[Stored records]
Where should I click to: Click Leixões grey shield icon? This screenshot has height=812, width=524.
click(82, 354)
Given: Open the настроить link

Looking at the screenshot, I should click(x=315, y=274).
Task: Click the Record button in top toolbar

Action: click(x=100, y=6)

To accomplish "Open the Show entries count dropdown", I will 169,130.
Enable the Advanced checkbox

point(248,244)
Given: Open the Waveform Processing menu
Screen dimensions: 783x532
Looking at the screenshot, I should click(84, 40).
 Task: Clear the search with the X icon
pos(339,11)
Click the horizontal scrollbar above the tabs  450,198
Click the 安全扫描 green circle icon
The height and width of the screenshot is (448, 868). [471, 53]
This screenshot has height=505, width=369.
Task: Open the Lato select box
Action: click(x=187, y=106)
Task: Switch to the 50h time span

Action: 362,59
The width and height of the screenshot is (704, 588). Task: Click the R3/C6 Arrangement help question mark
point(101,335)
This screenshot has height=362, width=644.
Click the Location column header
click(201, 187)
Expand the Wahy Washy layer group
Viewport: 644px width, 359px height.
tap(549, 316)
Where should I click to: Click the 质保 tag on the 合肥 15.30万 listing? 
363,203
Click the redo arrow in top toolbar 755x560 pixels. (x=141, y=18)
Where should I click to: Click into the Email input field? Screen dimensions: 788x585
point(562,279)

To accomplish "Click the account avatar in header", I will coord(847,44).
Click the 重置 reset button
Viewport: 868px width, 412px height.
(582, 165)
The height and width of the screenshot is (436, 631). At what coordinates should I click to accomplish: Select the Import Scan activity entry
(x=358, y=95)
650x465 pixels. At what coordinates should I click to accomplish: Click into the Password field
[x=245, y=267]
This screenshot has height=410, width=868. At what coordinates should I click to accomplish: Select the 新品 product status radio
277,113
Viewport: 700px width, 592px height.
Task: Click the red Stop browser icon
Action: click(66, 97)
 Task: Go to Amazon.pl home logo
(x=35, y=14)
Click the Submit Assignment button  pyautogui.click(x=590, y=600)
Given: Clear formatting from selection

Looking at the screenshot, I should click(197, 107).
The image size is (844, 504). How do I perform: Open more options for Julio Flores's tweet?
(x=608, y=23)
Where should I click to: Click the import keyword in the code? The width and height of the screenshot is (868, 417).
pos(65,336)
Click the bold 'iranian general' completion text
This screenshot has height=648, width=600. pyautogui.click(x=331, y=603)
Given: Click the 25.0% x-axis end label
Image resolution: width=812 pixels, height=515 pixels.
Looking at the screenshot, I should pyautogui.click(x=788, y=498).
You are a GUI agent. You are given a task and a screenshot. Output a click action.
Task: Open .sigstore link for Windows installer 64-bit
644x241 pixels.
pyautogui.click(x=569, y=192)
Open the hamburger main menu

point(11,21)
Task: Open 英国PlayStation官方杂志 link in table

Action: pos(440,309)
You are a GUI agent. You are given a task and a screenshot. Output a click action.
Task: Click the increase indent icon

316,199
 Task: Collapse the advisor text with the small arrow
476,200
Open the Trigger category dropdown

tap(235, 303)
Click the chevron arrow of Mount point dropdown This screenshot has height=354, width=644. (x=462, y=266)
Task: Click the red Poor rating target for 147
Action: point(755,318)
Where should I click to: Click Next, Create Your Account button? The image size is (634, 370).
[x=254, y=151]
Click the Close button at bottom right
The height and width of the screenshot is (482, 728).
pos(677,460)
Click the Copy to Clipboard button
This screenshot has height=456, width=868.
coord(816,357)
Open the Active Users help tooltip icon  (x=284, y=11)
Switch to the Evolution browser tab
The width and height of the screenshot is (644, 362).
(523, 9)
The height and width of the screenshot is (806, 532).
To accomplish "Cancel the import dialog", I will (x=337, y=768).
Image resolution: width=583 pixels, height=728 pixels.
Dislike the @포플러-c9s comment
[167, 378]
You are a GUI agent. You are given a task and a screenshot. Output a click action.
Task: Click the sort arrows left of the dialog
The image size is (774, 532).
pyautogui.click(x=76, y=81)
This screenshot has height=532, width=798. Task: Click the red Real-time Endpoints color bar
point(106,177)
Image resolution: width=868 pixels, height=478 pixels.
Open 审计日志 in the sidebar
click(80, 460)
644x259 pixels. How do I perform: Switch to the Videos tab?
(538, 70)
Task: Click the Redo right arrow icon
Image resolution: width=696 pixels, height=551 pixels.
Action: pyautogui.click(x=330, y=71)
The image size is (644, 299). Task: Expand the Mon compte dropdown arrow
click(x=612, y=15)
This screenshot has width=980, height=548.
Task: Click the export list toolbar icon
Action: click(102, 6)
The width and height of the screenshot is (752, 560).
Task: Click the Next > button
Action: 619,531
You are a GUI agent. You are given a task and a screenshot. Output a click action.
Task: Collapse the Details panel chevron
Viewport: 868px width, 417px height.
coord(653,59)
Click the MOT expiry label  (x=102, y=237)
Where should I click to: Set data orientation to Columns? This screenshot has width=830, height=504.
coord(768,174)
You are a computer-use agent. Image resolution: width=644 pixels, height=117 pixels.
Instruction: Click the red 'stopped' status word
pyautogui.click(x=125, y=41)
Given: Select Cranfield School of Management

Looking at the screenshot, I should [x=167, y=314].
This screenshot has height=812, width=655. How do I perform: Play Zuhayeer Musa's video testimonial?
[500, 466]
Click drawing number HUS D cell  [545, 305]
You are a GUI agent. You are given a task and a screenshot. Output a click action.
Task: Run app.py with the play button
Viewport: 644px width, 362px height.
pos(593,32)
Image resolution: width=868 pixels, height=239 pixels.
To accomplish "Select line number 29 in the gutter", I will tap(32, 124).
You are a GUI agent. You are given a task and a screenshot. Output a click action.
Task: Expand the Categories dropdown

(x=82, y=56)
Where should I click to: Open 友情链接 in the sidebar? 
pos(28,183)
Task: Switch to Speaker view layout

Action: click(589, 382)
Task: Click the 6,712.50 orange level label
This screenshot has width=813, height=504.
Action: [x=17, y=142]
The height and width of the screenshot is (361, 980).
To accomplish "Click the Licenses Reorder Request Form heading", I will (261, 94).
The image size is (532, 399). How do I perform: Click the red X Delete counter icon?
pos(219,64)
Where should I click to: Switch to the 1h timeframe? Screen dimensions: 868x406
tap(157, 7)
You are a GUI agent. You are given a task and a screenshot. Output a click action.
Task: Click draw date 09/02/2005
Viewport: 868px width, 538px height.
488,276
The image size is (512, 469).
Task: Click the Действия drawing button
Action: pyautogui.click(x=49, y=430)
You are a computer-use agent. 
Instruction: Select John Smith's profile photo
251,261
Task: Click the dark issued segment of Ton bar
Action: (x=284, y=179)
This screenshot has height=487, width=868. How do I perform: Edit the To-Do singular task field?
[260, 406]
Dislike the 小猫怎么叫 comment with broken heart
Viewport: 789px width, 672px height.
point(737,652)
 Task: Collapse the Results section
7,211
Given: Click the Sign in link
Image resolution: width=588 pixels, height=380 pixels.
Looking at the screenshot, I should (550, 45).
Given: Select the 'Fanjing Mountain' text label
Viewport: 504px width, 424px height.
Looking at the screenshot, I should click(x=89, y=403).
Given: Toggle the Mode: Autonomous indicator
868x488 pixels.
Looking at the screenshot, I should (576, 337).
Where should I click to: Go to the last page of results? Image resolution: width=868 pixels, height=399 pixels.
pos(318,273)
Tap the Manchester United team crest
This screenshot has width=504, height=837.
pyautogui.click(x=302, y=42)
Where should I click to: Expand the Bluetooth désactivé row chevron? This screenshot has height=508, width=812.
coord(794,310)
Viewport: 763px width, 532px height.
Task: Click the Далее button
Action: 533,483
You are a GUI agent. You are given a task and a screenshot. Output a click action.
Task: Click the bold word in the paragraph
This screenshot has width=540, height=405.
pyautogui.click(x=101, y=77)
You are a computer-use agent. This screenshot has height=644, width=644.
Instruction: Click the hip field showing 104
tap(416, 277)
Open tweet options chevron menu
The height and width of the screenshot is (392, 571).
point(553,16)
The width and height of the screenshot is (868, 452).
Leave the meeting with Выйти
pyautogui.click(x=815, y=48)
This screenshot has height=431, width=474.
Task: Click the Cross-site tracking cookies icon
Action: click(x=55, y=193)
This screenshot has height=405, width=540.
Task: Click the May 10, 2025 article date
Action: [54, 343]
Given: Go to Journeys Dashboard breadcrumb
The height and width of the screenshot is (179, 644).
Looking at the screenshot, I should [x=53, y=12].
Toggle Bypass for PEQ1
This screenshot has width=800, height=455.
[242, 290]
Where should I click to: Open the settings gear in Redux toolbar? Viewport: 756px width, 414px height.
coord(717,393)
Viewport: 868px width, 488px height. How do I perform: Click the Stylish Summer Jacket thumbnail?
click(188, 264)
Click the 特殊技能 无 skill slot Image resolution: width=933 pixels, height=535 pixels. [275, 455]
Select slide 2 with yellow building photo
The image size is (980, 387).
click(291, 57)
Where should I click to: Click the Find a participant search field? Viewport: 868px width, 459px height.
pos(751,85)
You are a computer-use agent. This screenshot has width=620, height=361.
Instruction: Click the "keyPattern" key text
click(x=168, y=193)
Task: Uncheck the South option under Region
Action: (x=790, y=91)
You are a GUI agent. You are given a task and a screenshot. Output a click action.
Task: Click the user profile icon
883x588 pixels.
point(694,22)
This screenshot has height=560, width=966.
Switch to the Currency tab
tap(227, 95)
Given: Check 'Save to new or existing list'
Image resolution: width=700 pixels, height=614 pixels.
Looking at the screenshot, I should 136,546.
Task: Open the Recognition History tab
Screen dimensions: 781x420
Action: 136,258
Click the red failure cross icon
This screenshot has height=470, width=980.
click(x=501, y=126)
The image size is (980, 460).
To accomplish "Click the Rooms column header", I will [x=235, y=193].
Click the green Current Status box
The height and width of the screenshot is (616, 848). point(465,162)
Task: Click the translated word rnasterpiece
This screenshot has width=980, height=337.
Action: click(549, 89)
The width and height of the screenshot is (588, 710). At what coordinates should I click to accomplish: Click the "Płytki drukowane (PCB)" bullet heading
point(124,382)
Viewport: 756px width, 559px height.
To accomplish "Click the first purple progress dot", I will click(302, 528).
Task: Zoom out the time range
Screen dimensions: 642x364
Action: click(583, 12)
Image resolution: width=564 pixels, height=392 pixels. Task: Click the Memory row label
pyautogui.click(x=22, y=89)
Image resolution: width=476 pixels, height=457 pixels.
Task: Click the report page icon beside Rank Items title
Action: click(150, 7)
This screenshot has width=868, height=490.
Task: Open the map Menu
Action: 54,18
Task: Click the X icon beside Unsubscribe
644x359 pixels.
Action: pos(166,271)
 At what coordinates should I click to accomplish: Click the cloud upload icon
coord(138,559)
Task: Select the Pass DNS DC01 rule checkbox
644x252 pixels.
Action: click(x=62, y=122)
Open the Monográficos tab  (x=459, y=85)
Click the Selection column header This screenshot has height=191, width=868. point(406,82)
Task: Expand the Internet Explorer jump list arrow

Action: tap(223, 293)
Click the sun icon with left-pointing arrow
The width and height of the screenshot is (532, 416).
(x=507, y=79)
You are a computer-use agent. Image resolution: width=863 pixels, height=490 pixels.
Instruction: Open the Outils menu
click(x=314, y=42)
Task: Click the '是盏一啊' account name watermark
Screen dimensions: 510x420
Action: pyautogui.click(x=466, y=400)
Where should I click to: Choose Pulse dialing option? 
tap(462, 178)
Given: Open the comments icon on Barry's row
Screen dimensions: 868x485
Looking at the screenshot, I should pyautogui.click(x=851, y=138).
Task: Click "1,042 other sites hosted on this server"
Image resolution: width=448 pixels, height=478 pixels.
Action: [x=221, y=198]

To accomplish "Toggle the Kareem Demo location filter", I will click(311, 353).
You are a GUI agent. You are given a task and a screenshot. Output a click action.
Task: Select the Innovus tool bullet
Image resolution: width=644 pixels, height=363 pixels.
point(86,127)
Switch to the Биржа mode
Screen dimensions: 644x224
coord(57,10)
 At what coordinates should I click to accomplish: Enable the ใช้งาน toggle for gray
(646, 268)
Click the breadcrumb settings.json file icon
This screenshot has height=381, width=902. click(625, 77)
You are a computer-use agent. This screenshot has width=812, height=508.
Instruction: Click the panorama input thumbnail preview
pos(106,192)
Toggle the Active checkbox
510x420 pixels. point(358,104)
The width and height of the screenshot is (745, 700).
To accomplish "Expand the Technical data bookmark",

YOUR GOAL
Bring together all lines in the records where the word "dialog" is found.

ANSWER BOX
To accomplish "Cancel the import dialog", I will (x=337, y=768).
Task: Click the sort arrows left of the dialog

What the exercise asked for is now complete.